2023-07-21 10:55:52
If we know better and better the consequences of an infection by the Covid-19 virus on the body and on many organs, scientific research continues to discover more.
As proof, this new scientific study published in the journal PNAS (Source 1)which shows that sars-CoV-2 can infect liver cells and cause diabetes-like conditions.
The researchers describe part of the mechanism used by the virus to infect liver cells and then alter glucose metabolism. As a result, the patient may suffer from hyperglycaemia, even though he was not diabetic before being infected.
“Hyperglycemia is a common complication in patients hospitalized with Covid-19, which occurs regardless of their history of diabetes and is associated with a worse clinical outcome”, write the authors, clarifying that the question of whether Sars-CoV-2 directly triggers hyperglycemia has so far been unresolved. “Le Sars-CoV-2 directly causes hyperglycemia, regardless of corticosteroid use, stress due to hospitalization, body weight and diabetes”, assured Luiz Osório Silveira Leiria, co-author of the study, at the São Paulo Research Foundation (Brazil).
Remember that the liver contributes to normal glycaemia (blood glucose levels) by regulating glucose production, but also by storing glucose in the form of glycogen for later use, when needed.
The study was conducted here with 269 patients in intensive care at Das Clinicas de São Paulo Hospital, and 663 patients admitted with suspicion of Covid-19 to the Center for Intensive Medicine (CEPETI) in Curitiba, Brazil, between March and August 2020. All were subjected to PCR tests, so that the control group was composed of patients with other respiratory pathologies, admitted to intensive care during the same period. “We managed to get an almost perfect control group, with similar symptoms, negative PCR results and the same hospital environment”, declared Luiz Leiria.
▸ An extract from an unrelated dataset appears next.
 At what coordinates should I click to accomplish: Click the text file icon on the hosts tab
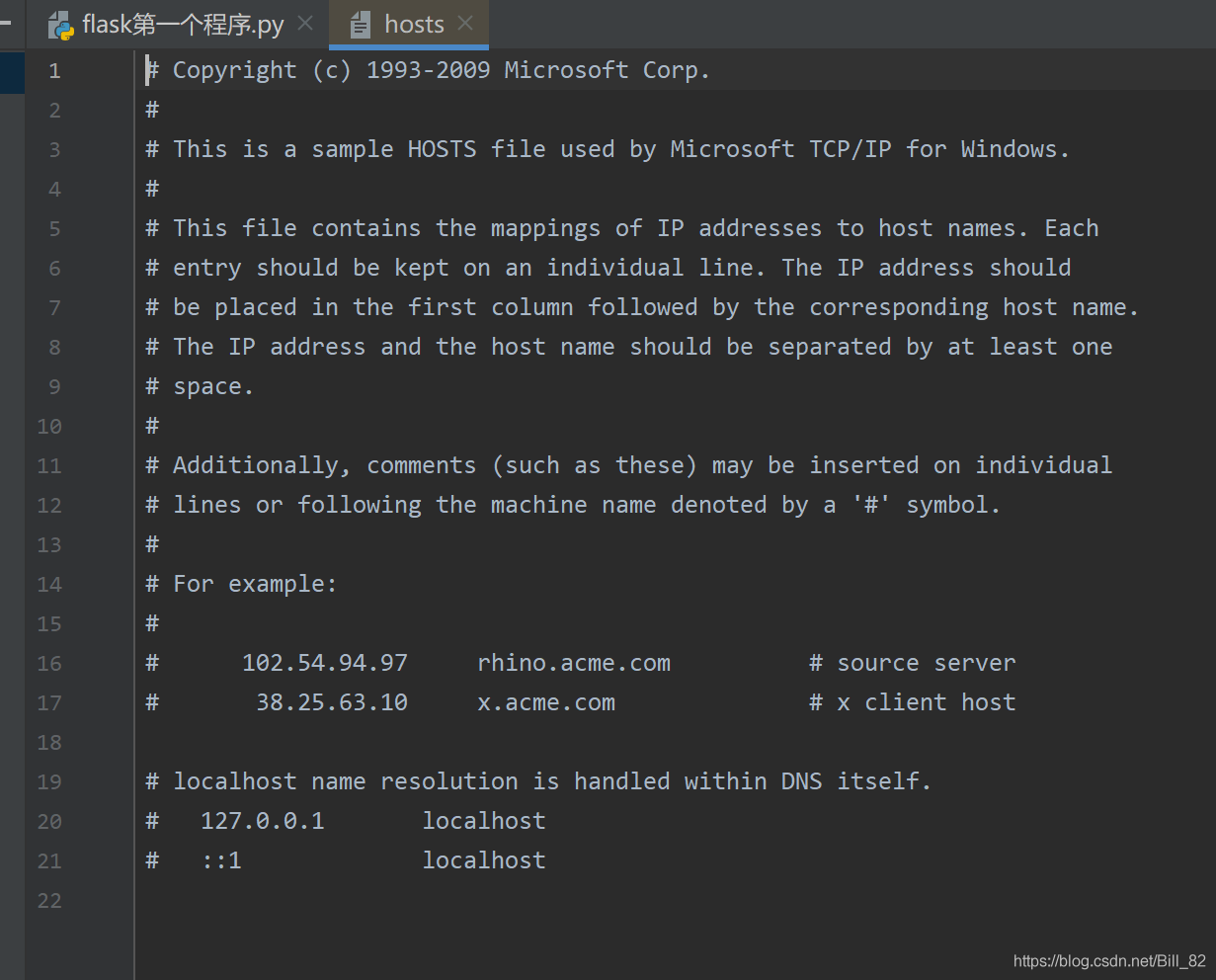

High blood sugar drug considered
Viral particles were then found in the hepatocytes (main liver cells) of patients positive for Sars-CoV-2. The virus, however, did not cause the death of infected liver cells, but used them to multiply, and then has increased the amount of glucose produced. Observable results regardless of the variant of the virus in question.
The research team then set out to find a drug treatment to avoid this hyperglycemia, which is all the more harmful in people who already had diabetes before the infection. They found a possible candidate: the metformin, a drug already used once morest high blood sugar in type 2 diabetes, because it inhibits the formation of glucose (glucogenesis) in the liver. Researchers see it as “a potential way to provide additional protection for these patients”.